> Work to do: Please rewrite the lines from the one holding "Given: Focus the note search input field" through the one holding "Looking at the", inclusive, replacing "input field" with "text box" and leaving everything else unchanged.

> Data extract:
+-------+

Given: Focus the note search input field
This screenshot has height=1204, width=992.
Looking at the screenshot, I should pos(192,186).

+-------+

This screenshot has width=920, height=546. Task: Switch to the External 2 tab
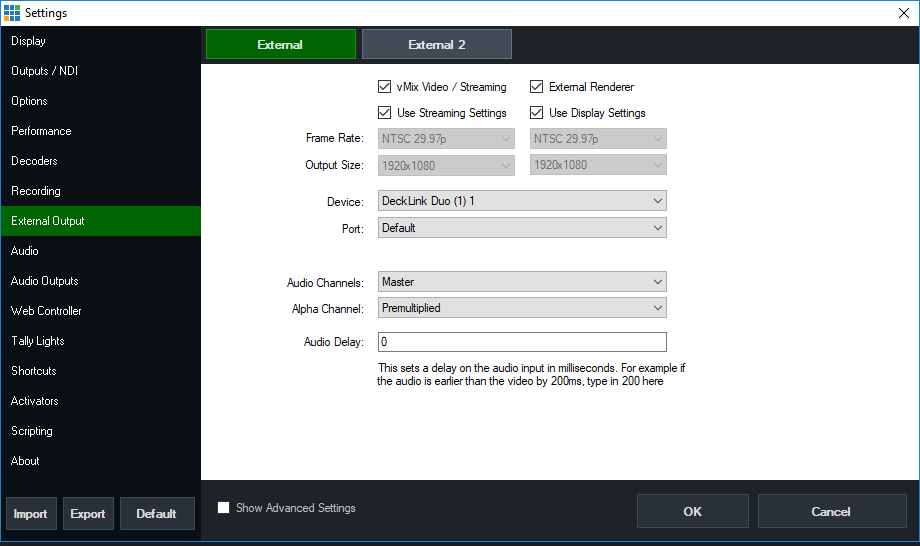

+-------+

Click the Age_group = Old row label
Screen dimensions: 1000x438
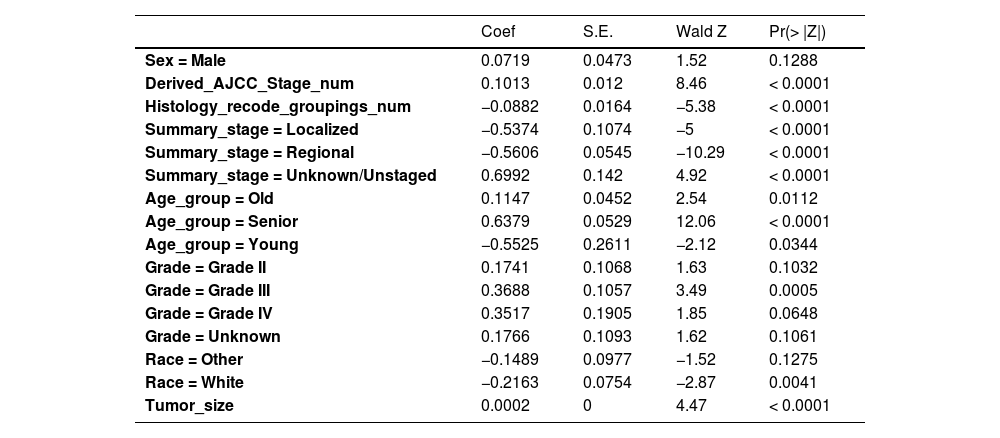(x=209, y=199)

+-------+

> Solved exercise:
Given: Focus the note search text box
This screenshot has height=1204, width=992.
Looking at the screenshot, I should pos(192,186).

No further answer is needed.